Loial désigna le cahier relié de tissu qui reposait sur la table à côté d’un encrier ouvert. Immense aux yeux de Perrin, ce « carnet » rentrait cependant sans problème dans la poche de Loial.
— J’espère que mon rapport est exact… Hier, je n’ai pas vu grand-chose de l’action.
— Loial est un héros, dit Faile en émergeant de derrière un paravent de fleurs, un livre entre les mains.
Perrin sursauta. Alors qu’elle devait être assise en train de lire, la fragrance des fleurs avait masqué son parfum pourtant si particulier.
Loial souffla un ou deux « Chut ! » impérieux, agita frénétiquement les oreilles – un signe d’embarras qui ne trompait pas – et se tordit nerveusement les mains. La jeune femme n’en tint pas compte. Foudroyant Perrin du regard, elle continua :
— Il a rassemblé le plus d’enfants possible, avec une partie de leurs mères, dans une grande salle dont il a défendu seul la porte contre une horde de Trollocs et un Myrddraal. Pendant toute la bataille, il a tenu le coup, seul contre tous. Les fleurs sont un cadeau des femmes de la Pierre en hommage à son courage indomptable et à sa loyauté indéfectible.
Perrin réussit à ne pas tressaillir, mais ce ne fut pas facile. Il avait agi comme il le fallait avec Faile. Cela dit, il ne pouvait pas espérer qu’elle s’en aperçoive. Même si elle connaissait ses motivations, elle ne pouvait pas faire le lien.

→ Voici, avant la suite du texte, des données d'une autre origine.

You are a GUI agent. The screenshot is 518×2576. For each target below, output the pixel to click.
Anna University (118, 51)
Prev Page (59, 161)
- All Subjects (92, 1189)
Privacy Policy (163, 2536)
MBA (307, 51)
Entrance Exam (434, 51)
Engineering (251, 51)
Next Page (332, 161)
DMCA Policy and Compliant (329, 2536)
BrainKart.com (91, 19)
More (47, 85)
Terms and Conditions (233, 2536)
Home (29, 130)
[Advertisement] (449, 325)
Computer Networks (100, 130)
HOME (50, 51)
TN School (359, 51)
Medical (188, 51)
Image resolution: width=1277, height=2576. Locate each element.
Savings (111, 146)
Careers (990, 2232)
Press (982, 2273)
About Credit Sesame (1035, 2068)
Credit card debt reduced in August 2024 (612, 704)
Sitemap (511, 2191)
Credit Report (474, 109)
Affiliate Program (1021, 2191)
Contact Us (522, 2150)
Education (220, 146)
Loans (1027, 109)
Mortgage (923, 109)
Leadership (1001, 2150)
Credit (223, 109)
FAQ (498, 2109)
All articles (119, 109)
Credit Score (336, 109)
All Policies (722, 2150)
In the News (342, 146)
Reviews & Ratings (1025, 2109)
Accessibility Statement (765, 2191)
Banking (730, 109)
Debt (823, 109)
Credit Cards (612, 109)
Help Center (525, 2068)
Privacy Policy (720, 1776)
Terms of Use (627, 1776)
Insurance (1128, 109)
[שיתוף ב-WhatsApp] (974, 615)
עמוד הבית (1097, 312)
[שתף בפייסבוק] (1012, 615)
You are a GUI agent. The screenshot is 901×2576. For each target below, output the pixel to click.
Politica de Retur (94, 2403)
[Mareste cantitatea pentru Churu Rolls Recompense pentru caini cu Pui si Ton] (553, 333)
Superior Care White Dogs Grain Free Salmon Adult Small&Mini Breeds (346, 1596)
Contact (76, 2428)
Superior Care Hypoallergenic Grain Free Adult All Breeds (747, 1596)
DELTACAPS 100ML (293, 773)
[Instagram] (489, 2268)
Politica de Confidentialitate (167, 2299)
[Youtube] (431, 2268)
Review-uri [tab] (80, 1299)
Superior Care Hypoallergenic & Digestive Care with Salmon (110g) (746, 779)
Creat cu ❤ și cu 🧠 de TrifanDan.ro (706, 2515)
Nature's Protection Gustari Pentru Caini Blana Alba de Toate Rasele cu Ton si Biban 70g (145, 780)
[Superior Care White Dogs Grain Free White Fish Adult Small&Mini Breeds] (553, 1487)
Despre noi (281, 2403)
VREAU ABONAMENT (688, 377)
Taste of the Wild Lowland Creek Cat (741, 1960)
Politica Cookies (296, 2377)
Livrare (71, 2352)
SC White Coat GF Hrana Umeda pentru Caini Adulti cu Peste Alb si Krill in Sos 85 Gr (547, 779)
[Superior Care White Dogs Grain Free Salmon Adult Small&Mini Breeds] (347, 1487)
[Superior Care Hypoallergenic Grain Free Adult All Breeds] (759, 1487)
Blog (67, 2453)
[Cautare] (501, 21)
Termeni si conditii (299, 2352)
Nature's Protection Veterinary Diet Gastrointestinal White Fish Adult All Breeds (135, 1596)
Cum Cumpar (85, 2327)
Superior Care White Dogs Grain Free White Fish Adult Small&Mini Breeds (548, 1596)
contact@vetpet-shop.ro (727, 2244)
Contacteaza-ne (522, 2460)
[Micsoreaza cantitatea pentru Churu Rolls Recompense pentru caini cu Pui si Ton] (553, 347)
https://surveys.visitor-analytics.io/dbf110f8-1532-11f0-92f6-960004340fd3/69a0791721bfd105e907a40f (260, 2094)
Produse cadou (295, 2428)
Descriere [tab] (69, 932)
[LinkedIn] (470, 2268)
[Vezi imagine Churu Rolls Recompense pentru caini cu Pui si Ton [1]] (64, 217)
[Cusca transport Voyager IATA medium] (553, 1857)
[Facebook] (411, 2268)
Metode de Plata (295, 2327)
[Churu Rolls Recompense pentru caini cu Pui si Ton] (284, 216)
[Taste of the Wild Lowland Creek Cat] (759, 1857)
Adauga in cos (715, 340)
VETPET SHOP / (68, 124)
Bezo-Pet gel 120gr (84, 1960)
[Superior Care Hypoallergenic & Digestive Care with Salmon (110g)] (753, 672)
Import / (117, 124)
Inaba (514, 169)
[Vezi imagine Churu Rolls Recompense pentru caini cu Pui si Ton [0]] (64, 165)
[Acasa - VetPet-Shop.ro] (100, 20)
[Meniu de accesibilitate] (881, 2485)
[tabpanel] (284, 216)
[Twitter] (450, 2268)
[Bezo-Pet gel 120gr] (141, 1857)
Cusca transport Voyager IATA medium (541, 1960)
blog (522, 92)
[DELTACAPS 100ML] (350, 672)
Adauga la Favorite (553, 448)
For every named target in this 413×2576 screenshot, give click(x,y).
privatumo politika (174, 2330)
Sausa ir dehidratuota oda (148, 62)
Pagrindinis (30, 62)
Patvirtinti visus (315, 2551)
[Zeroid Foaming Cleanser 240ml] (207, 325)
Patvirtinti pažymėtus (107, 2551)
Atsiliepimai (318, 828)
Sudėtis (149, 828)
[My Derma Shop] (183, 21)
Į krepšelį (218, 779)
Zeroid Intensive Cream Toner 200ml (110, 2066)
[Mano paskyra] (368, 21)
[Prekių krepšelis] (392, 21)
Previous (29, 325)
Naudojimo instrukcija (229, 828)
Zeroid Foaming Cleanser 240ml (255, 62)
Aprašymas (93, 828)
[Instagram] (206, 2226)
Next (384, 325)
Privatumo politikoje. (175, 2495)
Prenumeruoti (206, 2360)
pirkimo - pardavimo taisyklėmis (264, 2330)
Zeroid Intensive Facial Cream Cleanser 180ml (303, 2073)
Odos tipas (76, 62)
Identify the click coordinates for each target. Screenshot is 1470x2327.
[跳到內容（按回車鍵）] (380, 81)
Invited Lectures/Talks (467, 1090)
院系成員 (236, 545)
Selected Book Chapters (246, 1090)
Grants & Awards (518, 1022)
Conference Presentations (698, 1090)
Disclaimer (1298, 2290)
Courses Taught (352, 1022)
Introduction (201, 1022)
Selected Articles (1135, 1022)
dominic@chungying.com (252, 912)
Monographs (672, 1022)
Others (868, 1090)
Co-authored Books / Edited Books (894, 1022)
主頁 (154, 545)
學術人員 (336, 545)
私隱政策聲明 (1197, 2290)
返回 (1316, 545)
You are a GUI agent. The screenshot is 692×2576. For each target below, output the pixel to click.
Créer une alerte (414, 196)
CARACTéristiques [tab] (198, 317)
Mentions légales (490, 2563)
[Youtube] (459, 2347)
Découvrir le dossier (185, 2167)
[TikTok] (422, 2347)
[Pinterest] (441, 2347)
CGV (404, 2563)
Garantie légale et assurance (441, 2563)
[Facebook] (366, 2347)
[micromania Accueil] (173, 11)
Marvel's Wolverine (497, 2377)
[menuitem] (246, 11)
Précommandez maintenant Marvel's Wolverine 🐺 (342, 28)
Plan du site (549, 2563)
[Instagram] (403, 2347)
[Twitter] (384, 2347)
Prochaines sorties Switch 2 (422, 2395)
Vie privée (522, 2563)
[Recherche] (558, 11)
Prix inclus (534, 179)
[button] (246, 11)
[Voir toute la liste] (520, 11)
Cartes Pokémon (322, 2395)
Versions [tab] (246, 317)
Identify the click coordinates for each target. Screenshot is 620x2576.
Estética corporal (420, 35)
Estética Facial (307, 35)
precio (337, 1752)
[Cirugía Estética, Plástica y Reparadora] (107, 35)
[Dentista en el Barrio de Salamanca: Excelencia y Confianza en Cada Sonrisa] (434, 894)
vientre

C’était le bon choix. J’en suis sûr !
Dans ce cas, pourquoi se sentait-il si mal à l’aise ? N’était-il pas injuste qu’on se sente coupable parce qu’on avait bien agi ?
— Ce n’était rien, fit Loial, les oreilles frémissant de plus belle. Les enfants ne pouvaient pas se défendre, voilà tout. Je n’ai rien d’un héros.